ひとつは、彼の力強さと儚さを兼ね備えた歌声が、グループとしてのコンセプトに合っていたということ。TXTのアルバムの中で、minisode 1: Blue Hourが人気なのは言うまでもない。またThe Name Chapter: TEMPTATIONも同じく象徴的だが、グループコンセプトの中に、非現実・おとぎ話(童話)が盛り込まれているのは、MOAであれば周知の事実かと思う。そのコンセプトに難なく馴染める歌声なのだ。
まっすぐに減衰せず響く歌声は、現実離れした浮遊感すら演出する。それでいて、内に秘めた強さが、少年と青年のはざまに揺れる心を歌うのにぴったりなのである。
「TXTをTXTにする」サウンド
それでは、グループのコンセプトに合った歌声のスビンが、どうやってグループの象徴のような存在感を放つに至ったか。それは、過去のリリース曲やカバー曲を聴いて紐解いていくに限る。
スビンがグループのアイコニックな歌声の持ち主であることを、ひしひしと感じざるをえないパートを並べてみた。まさにスビンにしか担当できないパートである。
<DNA>
筆者がスビンの歌声を、TXTのアイコンだと確信したのがこのカバーを見た時だった。曲全体としては、さすがレーベルの血を引いた後輩というべきか、まさに「DNA」が継承されているなという印象だった。しかし、偉大な先輩方と違うTXT独自の世界観をカバー曲で作っていくにあたって、スビンの存在が欠かせなかった。
この曲でも、スビンの歌割りは決して多くない(そもそもフルコーラスでのカバーではなかったし)。しかし、すべてが象徴的なのでひとつずつ見ていく。

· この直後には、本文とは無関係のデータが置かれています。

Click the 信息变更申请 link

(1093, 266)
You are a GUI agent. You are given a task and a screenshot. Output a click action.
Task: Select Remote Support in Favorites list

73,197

まず1番サビ。初めてスビンのパートが登場するのがサビである。今でもこの透明感にびっくりする。そして、この透明感、浄化作用がこの曲で最も色濃く、TXTらしさを醸し出す要素となっているように思える。
続いてブリッジ。相変わらずの強い存在感である。声質自体が少し似ているボムギュに続くパートだが、それぞれの強みを活かした低音→高音の歌い繋ぎで、曲の雰囲気を切り替えるブリッジとして最強のパートが完成している。

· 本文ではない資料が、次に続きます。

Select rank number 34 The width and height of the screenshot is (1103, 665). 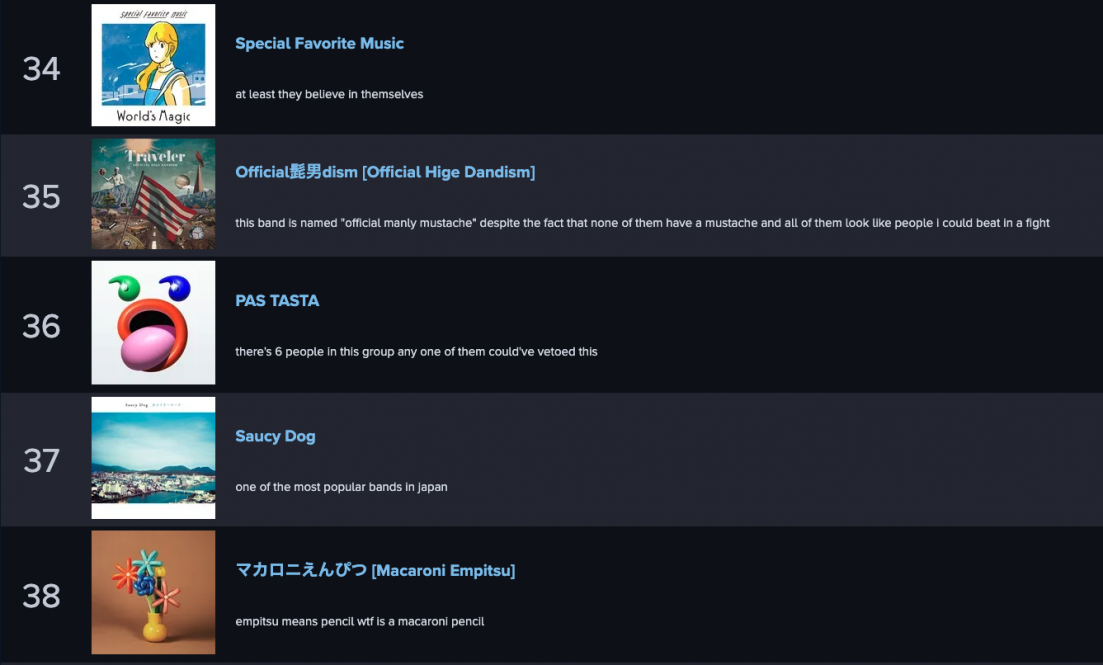coord(42,69)
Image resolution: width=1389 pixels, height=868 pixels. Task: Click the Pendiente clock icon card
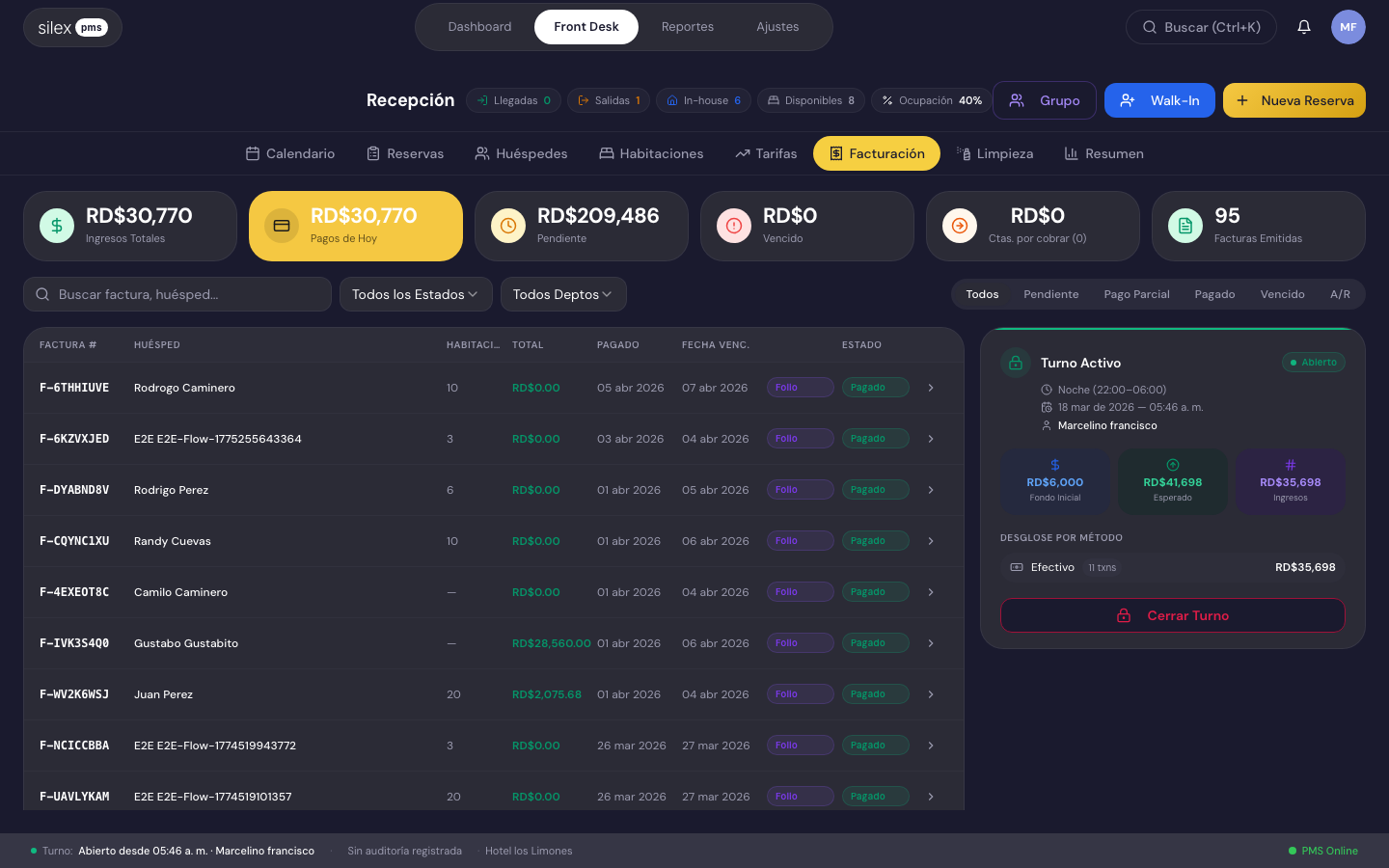[x=581, y=226]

そして最後、スビンはセンターに来て曲のラストのパートを歌い上げる。中間の音域なので響かせにくかったかもしれないが、存在感は十分。直前を歌うヨンジュンとの対照的な声の雰囲気がより印象的になる。
<Deja Vu>
またもやスビンはサビ前で初めてパートが来る。この曲自体、それほど高音の見せ場があるわけでもなく、歌い出しからサビまでがとても短い。だからこそ、スビンの歌声で曲が引き締まるのである。やはりスビンの高音は、何かベールのようなものを纏っているように感じる。歌声に混じった吐息がそのまま声をコーティングしているような。MVの映像がノスタルジックにスモークがかっているのも合わさって、幻想的な曲を盛り上げる存在感を発揮している。
<Farewell, Neverland>
2番冒頭のファルセットは、一度聞くと頭から離れない。高らかに響くが、スビンのパートにしては暖かく広く響かせるというより、細めに響かせることで、寂しさを感じるパートになっている。彼の歌声には本当に表現上のノイズがないので、スッと心に入りこんでくる。1番と2番でメロディー自体が違う曲だからこそ、あえて2番の印象を強めたパートとして、紹介しておきたいと思う。

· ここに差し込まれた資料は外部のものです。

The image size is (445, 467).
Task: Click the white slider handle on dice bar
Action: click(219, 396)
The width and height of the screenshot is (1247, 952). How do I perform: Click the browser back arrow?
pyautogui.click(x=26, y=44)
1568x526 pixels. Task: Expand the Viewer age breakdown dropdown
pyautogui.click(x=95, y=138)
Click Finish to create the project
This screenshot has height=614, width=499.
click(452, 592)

ここでお気づきの方もいらっしゃるかもしれない。スビンは、出だしやサビも担当することはあれど、サビ前やブリッジなど、ここぞというパートで本領を発揮しているのである。
まさに目の覚めるような歌声。彼のまっすぐに飛んでいく声、空気が浄化されていくようである。テヒョンが空気を切り裂くような声の持ち主であれば、スビンは周囲の空気をまるごと包み込んで浄化するタイプの声である(各メンバーの歌声についてはいつかちゃんと書きたい)。

おわりに ~25歳、最強の沼男リーダー~
もちろんスビンの歌声は魅力的だが、せっかくなので人間性にも言及してみようと思う。
ここからは筆者のMOAとしての人格が強く出るので、完全に主観であることをご了承いただきたい。
グループの年長側から数えて二番目、最年長のヨンジュンと合わせてヒョンラ(ヒョンライン)と呼ばれることが多く、グループのリーダーを務める。だがプライベートでは年の離れたきょうだいを持つ末っ子であり、年が近く親友と公言するボムギュ・しっかり者のマンネズともフランクに接する姿が見られる。最年長のヨンジュンにも頼りにされており、二人が寄り添う姿もMOAには見慣れたものである。

私はTXTを知った当初、スビンはアイドルらしくないなと感じていた。どちらかといえば俳優顔、そして出会ったばかりの曲たちの歌割りが少なめだったのが要因だと思う(当時はボムギュとの声の区別がついていなかったのも良い思い出かもしれない)。しかし知れば知るほど、スビンがなるべくしてアイドルになったことに気付いた。どこまでもアイドルなのだ。
そして自覚した時にはもう手遅れ、完全にスビン沼の住人と化していた…今も昔も変わらずオルペンを貫いているが、スビンが年々最推しに近づいてくる気配は察知している今日この頃である。

スビンのファンサが神対応と噂には聞いていたが、どこまでもファン想いなのである。しかも本人がオタクだった影響で、ファン心理を完全に把握している。そして本人も認めているが、セルカの撮影が上手く、ファンが好む私服の系統を把握しているらしい。見事に私の好みだった、流石スビン様。
(スビンの性格やアイドルとしての人間像は、公式からも記事として出ているので、ご一読を。)

とても優しく穏やかな性格なのに、メンバーに寄り添う暖かさをもってリーダーを堂々と務め、いつもファンを安心させてくれる存在のスビン。全ては書ききれないけれど、いつもメンバーやファンを気遣ってフォローを入れてくれていること、伝わっています。
去年はあまりに寂しくて不安で、京セラで泣いたこの時期。今年は笑顔でお祝いできそうなのが本当に嬉しい。決して当たり前ではないけど、たくさんの幸せをいつもありがとう。
スビン、誕生日おめでとう。
私たちMOAがあなたのアイドル人生を少しでも彩れていますように。